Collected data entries

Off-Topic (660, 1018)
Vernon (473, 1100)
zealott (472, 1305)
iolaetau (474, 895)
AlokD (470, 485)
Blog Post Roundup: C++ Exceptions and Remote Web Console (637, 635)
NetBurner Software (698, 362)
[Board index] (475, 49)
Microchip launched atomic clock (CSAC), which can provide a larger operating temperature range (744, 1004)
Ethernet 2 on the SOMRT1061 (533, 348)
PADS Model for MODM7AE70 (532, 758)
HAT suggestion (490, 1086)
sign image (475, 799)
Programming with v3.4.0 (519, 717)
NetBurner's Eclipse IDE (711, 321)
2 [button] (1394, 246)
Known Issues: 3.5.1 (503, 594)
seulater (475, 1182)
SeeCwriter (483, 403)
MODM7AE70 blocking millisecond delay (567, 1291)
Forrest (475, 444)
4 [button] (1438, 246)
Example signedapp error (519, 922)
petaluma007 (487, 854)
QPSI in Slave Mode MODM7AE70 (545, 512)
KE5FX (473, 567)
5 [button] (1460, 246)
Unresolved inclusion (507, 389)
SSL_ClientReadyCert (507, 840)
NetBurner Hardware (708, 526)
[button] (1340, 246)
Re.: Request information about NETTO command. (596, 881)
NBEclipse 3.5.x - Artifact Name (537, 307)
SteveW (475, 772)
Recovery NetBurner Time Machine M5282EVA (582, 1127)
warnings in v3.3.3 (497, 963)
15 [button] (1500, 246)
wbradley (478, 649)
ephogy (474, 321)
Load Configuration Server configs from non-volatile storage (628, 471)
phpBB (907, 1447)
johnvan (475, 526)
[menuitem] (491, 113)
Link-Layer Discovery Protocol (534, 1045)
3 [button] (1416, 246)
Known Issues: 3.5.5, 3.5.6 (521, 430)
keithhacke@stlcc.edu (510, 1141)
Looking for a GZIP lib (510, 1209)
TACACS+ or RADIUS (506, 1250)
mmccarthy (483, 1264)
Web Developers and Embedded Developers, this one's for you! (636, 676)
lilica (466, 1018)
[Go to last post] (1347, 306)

> Work order: The records must each be output verbatim, with nothing left out.

> Solution to this task:
Off-Topic (660, 1018)
Vernon (473, 1100)
zealott (472, 1305)
iolaetau (474, 895)
AlokD (470, 485)
Blog Post Roundup: C++ Exceptions and Remote Web Console (637, 635)
NetBurner Software (698, 362)
[Board index] (475, 49)
Microchip launched atomic clock (CSAC), which can provide a larger operating temperature range (744, 1004)
Ethernet 2 on the SOMRT1061 (533, 348)
PADS Model for MODM7AE70 (532, 758)
HAT suggestion (490, 1086)
sign image (475, 799)
Programming with v3.4.0 (519, 717)
NetBurner's Eclipse IDE (711, 321)
2 [button] (1394, 246)
Known Issues: 3.5.1 (503, 594)
seulater (475, 1182)
SeeCwriter (483, 403)
MODM7AE70 blocking millisecond delay (567, 1291)
Forrest (475, 444)
4 [button] (1438, 246)
Example signedapp error (519, 922)
petaluma007 (487, 854)
QPSI in Slave Mode MODM7AE70 (545, 512)
KE5FX (473, 567)
5 [button] (1460, 246)
Unresolved inclusion (507, 389)
SSL_ClientReadyCert (507, 840)
NetBurner Hardware (708, 526)
[button] (1340, 246)
Re.: Request information about NETTO command. (596, 881)
NBEclipse 3.5.x - Artifact Name (537, 307)
SteveW (475, 772)
Recovery NetBurner Time Machine M5282EVA (582, 1127)
warnings in v3.3.3 (497, 963)
15 [button] (1500, 246)
wbradley (478, 649)
ephogy (474, 321)
Load Configuration Server configs from non-volatile storage (628, 471)
phpBB (907, 1447)
johnvan (475, 526)
[menuitem] (491, 113)
Link-Layer Discovery Protocol (534, 1045)
3 [button] (1416, 246)
Known Issues: 3.5.5, 3.5.6 (521, 430)
keithhacke@stlcc.edu (510, 1141)
Looking for a GZIP lib (510, 1209)
TACACS+ or RADIUS (506, 1250)
mmccarthy (483, 1264)
Web Developers and Embedded Developers, this one's for you! (636, 676)
lilica (466, 1018)
[Go to last post] (1347, 306)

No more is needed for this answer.